___ DATASET CONTENT ___

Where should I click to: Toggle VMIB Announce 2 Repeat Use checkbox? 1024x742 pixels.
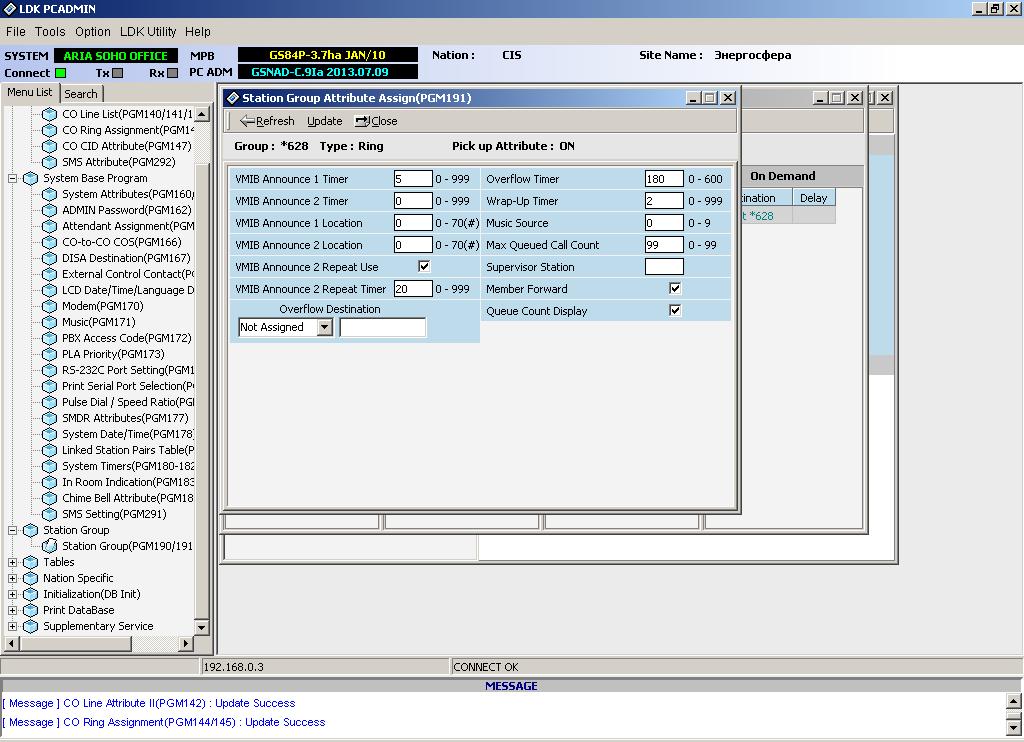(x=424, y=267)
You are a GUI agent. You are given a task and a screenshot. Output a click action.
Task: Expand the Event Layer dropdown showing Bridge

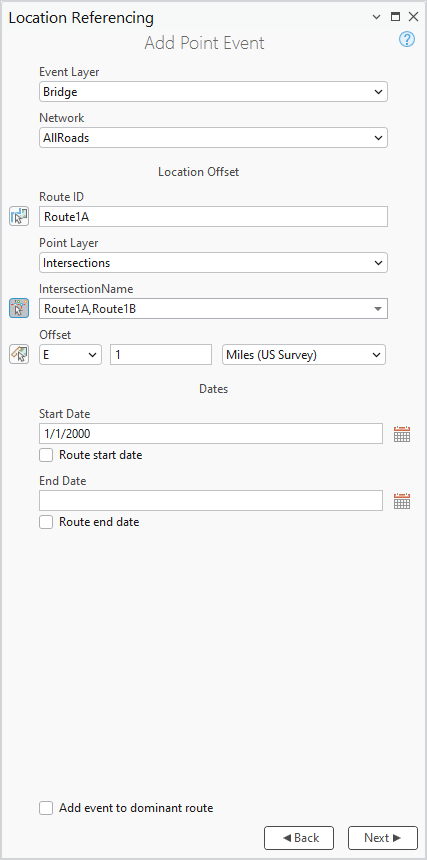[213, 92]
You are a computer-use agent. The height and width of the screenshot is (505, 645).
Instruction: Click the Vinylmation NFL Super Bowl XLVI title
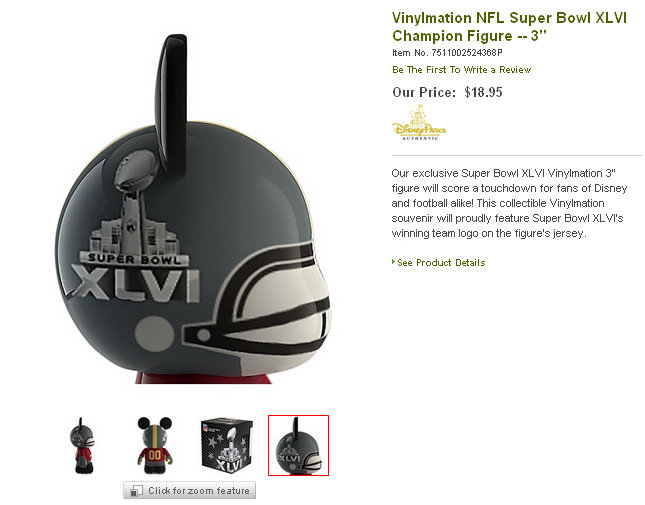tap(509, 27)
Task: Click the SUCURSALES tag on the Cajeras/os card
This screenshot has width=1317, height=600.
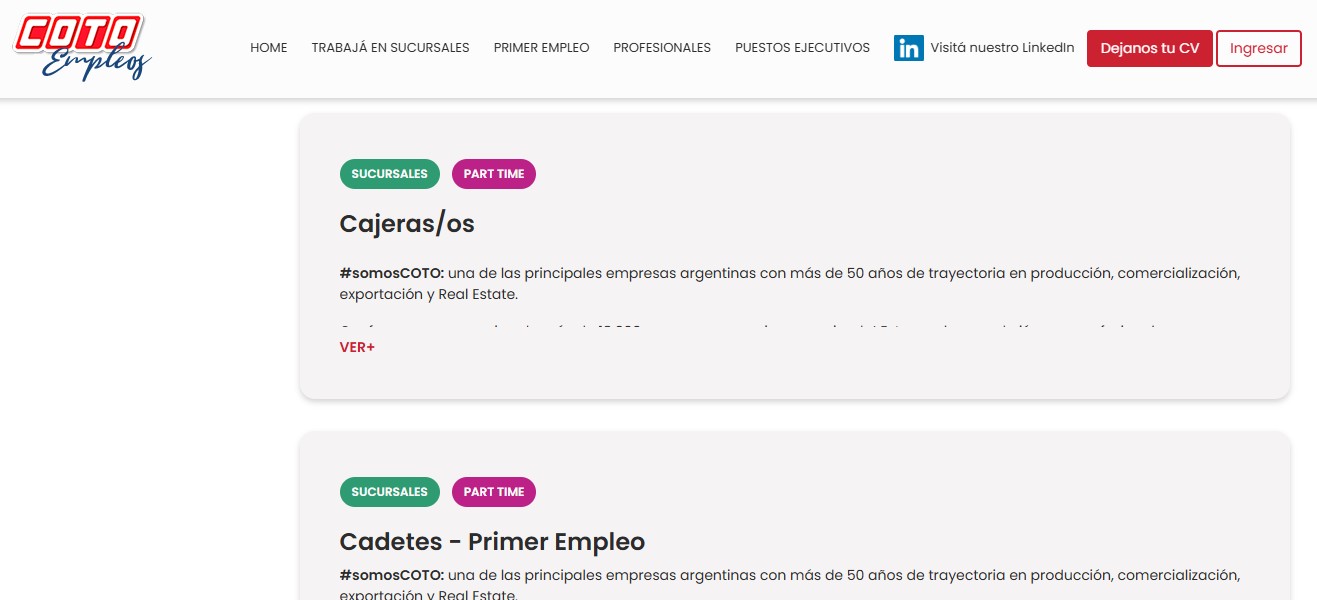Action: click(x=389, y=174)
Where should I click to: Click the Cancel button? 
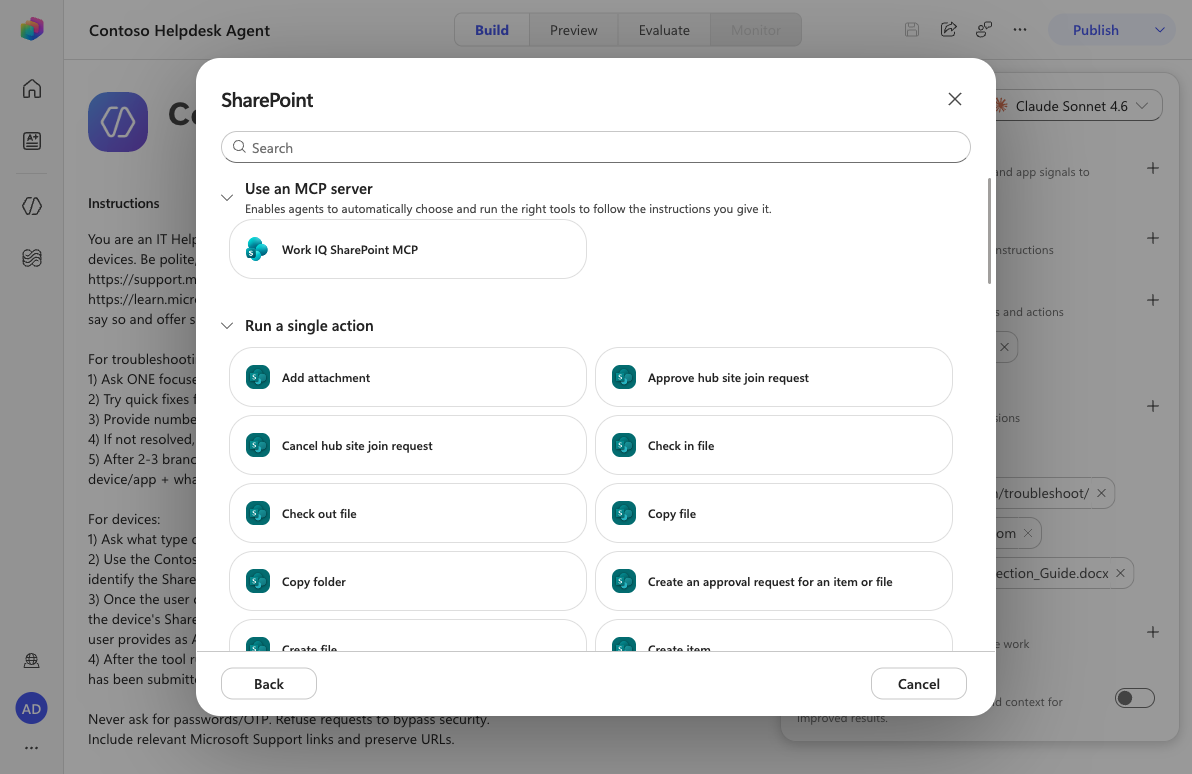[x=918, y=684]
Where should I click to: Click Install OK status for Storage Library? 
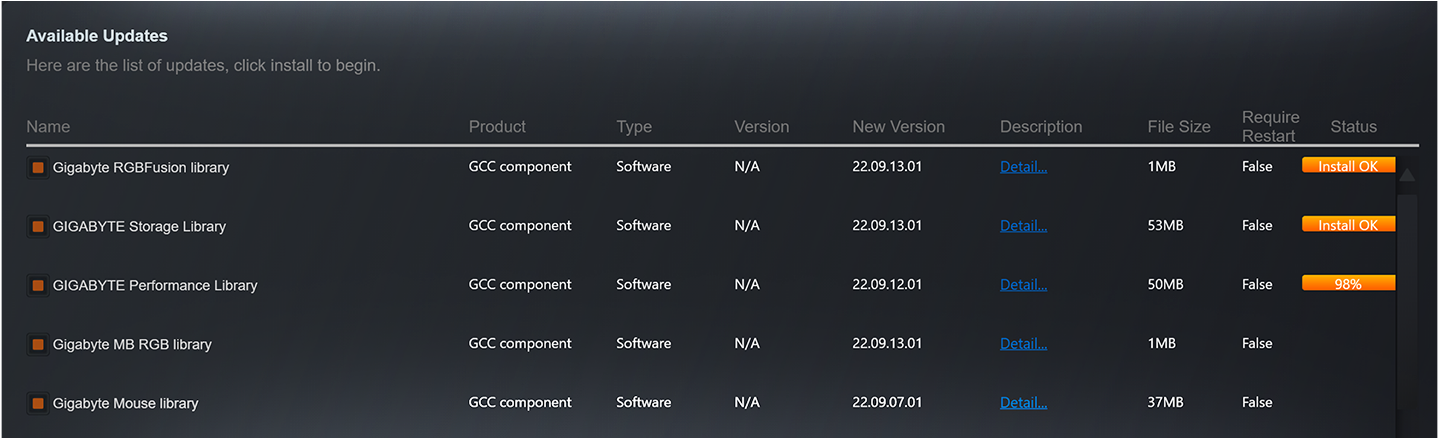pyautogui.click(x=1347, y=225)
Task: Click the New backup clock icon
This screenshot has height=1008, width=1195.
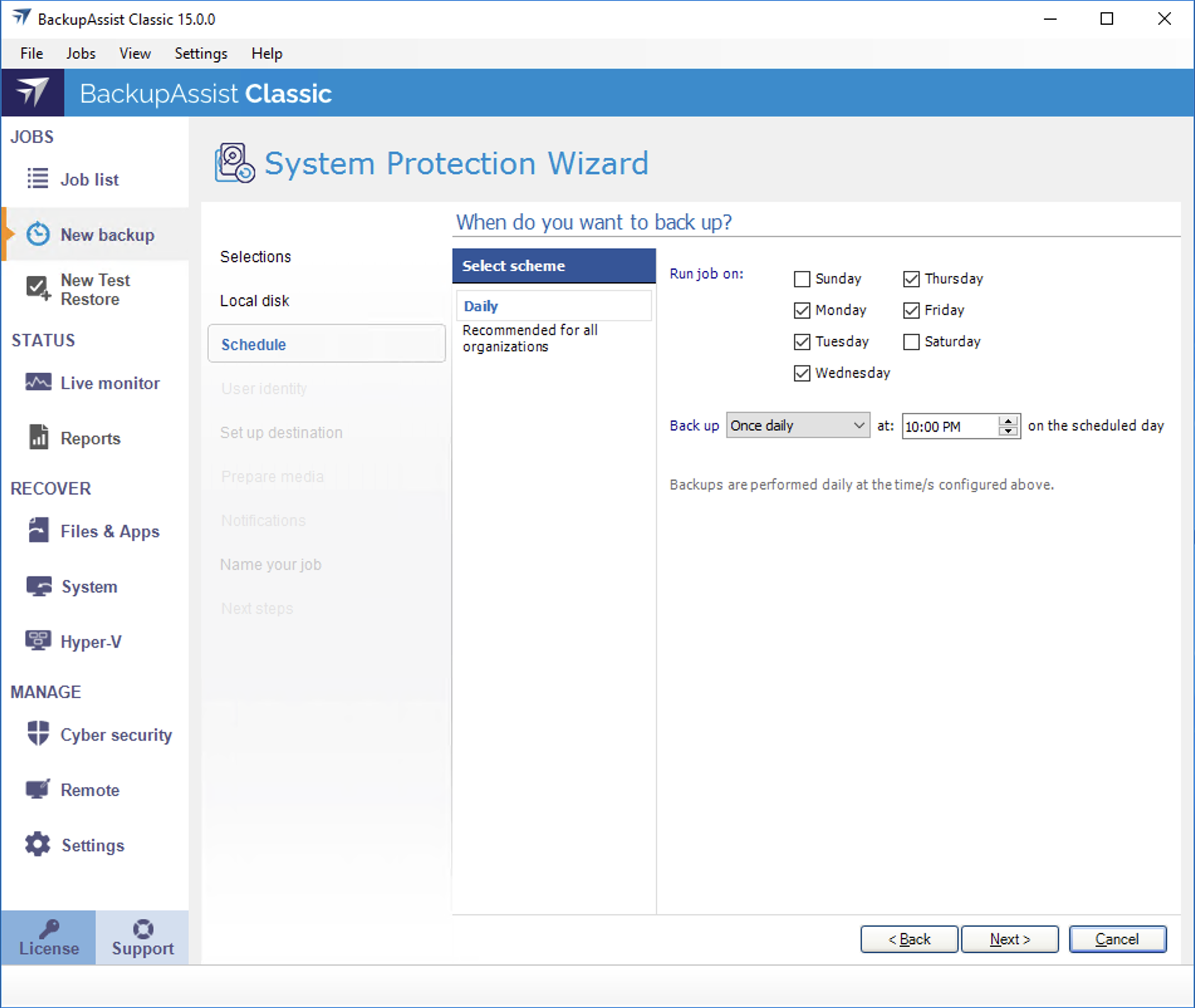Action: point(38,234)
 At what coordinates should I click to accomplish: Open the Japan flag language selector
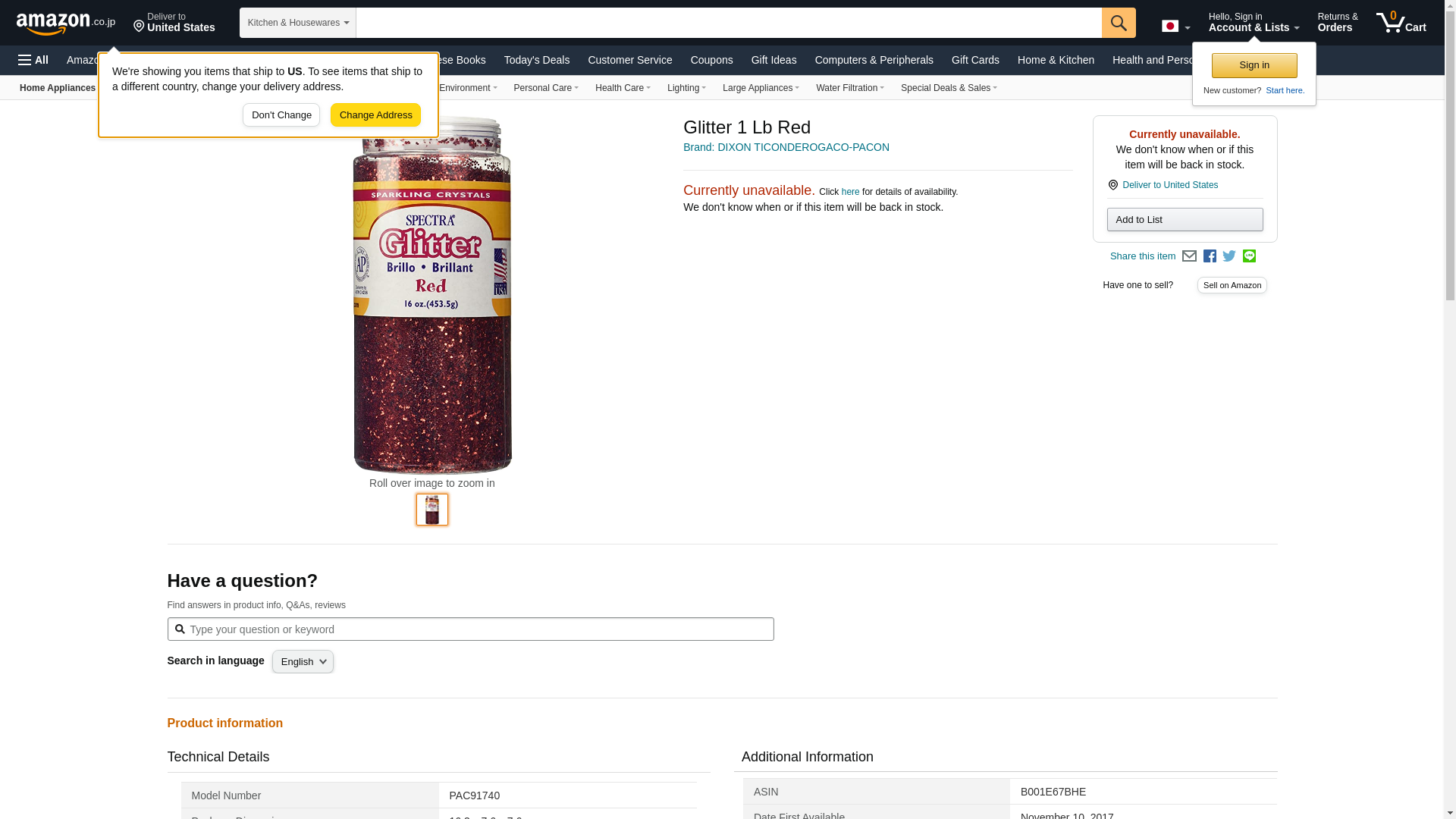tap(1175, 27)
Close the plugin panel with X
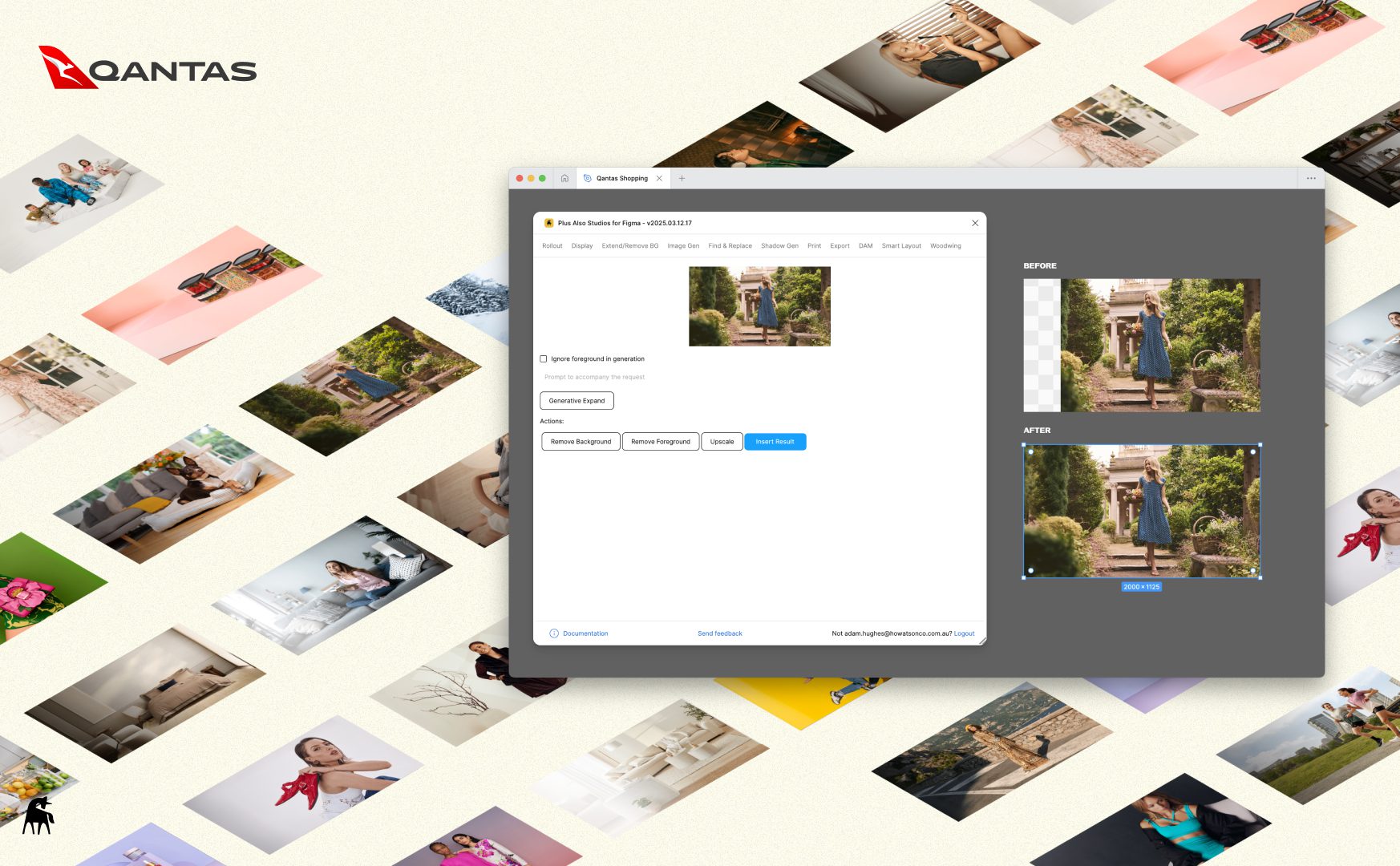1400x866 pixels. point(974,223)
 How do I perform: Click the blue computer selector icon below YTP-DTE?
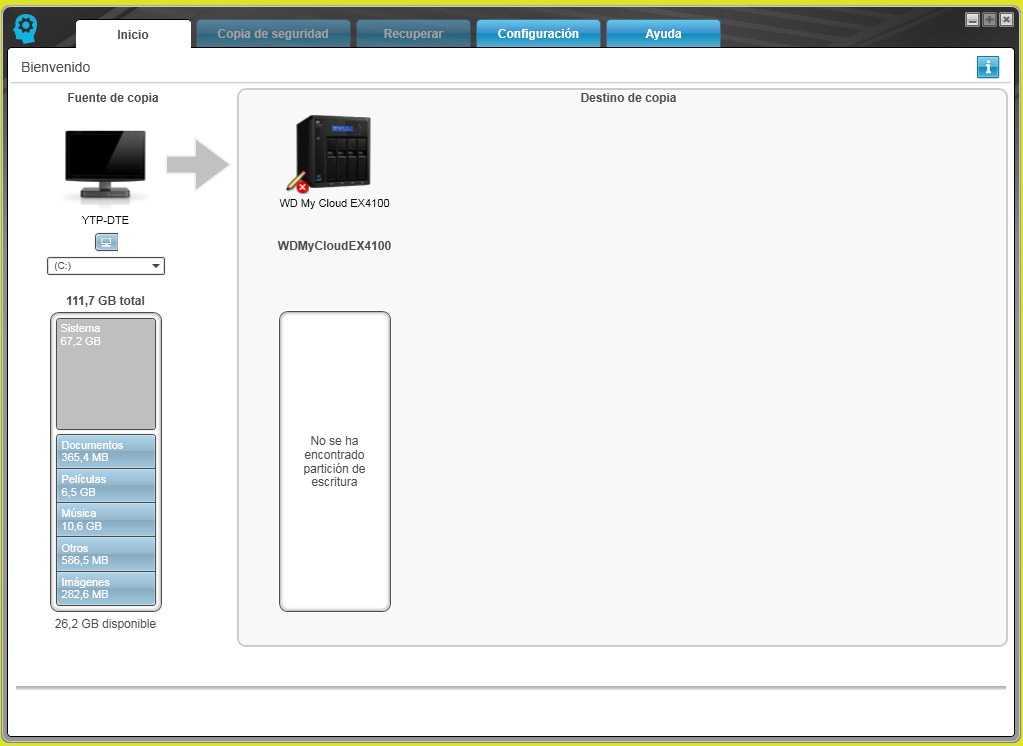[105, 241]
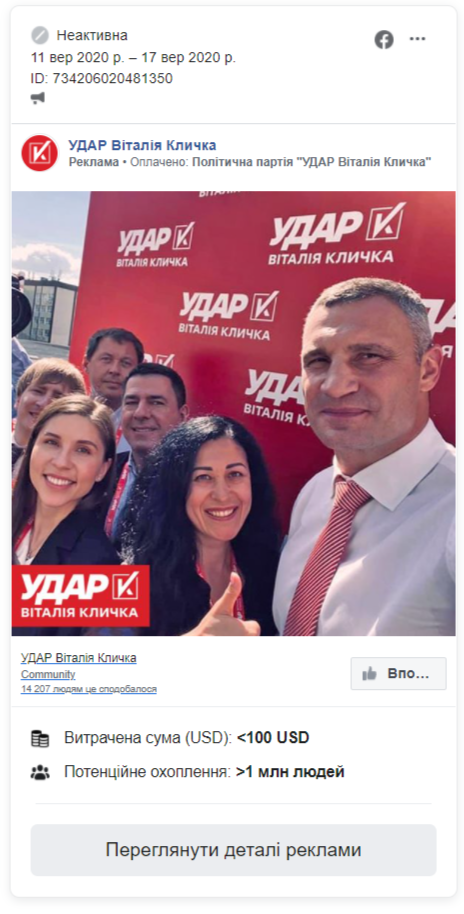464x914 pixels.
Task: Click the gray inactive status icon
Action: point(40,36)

___

Going through the records above, count the lines that include the word "agent". Give the number alone.

> [RESULT]:
2